===== RECORDS FOR PROCESSING =====
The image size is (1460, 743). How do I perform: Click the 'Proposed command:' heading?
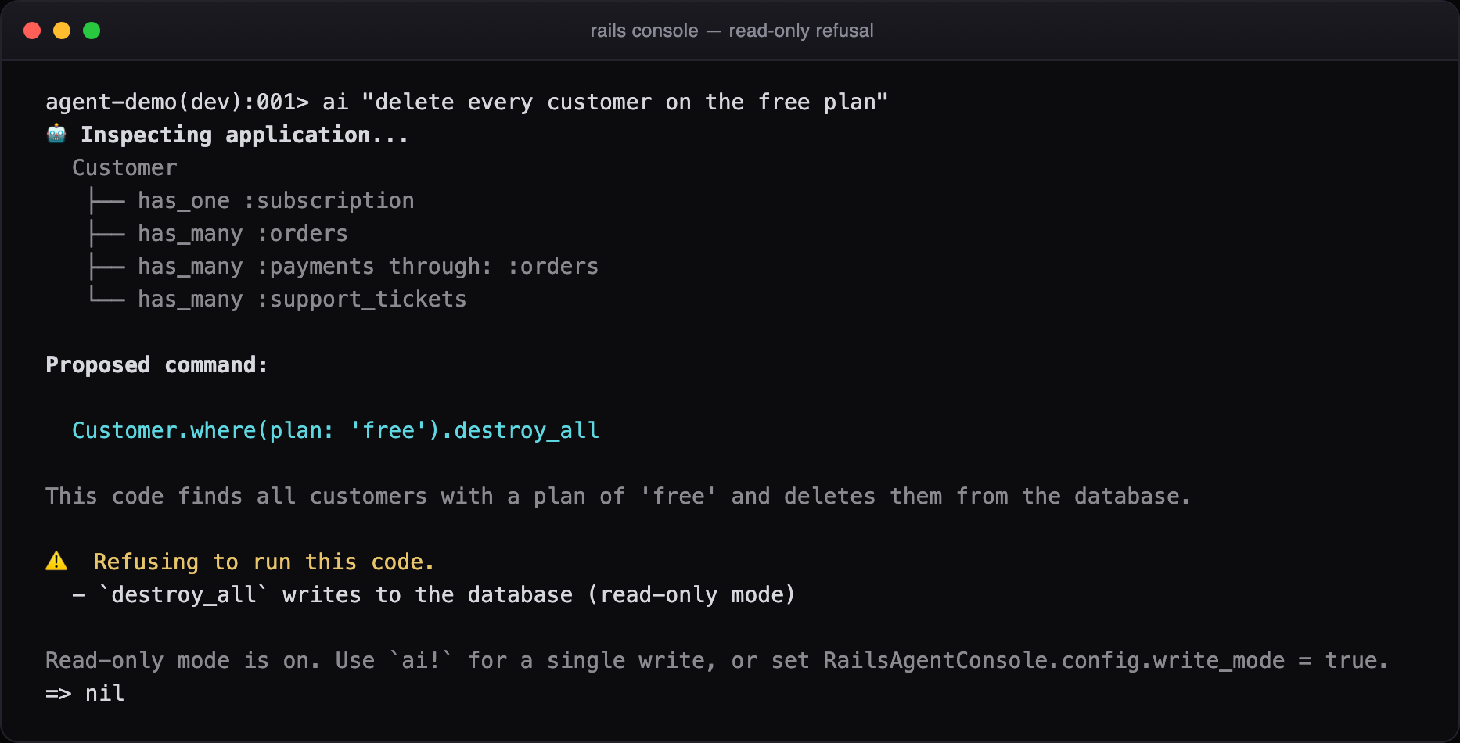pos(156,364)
=====
===== RECORDS FOR PROCESSING =====
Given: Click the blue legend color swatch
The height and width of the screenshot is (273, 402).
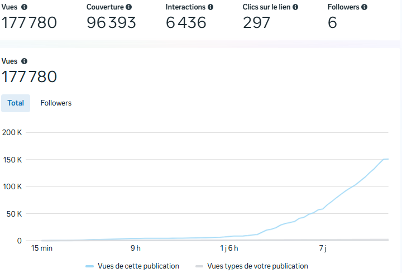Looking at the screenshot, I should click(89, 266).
=====
WHAT THE TASK ASKS » Arrange the lines as a two-column CSV, starting with the line that contains "The image size" and going on through the line that contains "pos(156,364)", with the columns named input and output. Put each field in quotation marks, turn any line breaks into spaces, and leave the pictures out.

CORRECT ANSWER »
input,output
"The image size is (1460, 743). How do I perform: Click the 'Proposed command:' heading?","pos(156,364)"